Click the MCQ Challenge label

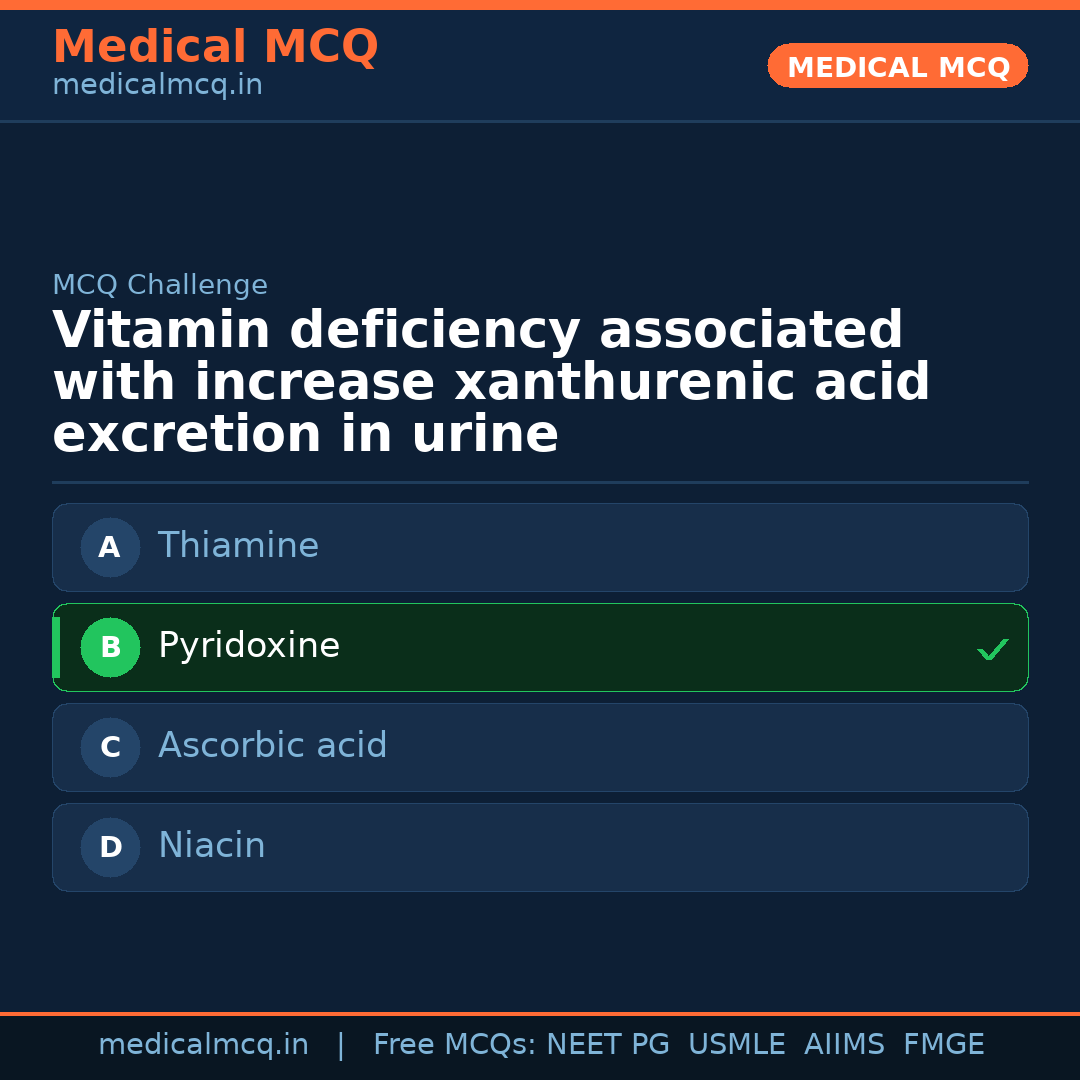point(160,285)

--

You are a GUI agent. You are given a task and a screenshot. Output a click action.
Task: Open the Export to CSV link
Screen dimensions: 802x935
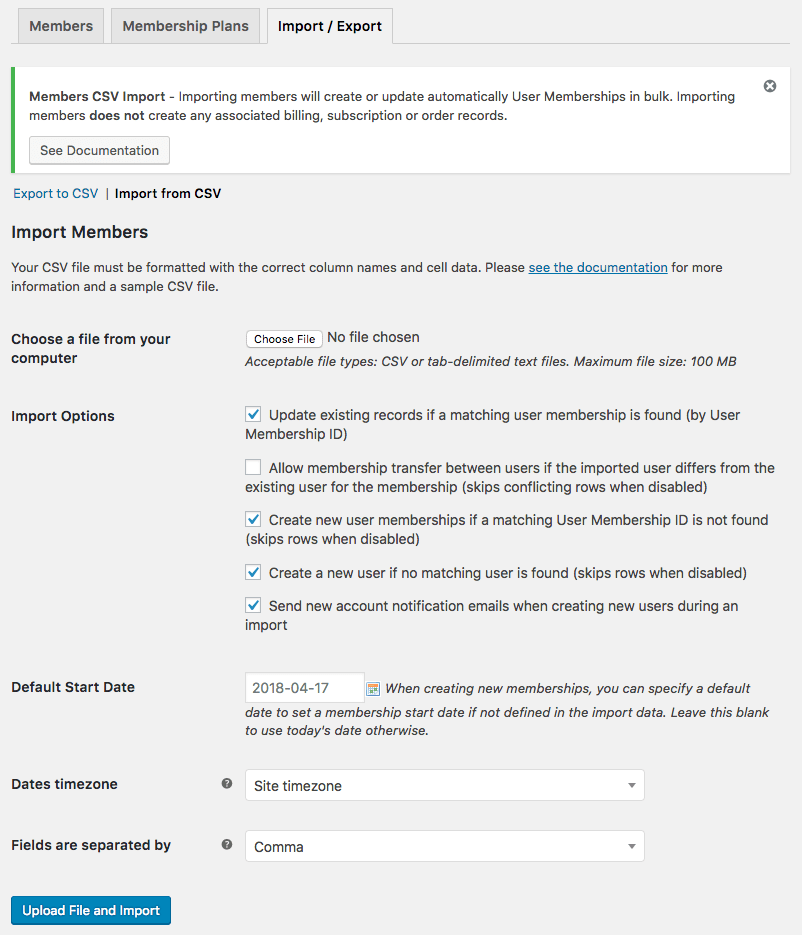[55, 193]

- **Exercise directions**
List every line in the records above that contains the word "screenshot", copying each one in full. Case matters.

- **The reply**
You are a GUI agent. You are given a task and a screenshot. Output a click action.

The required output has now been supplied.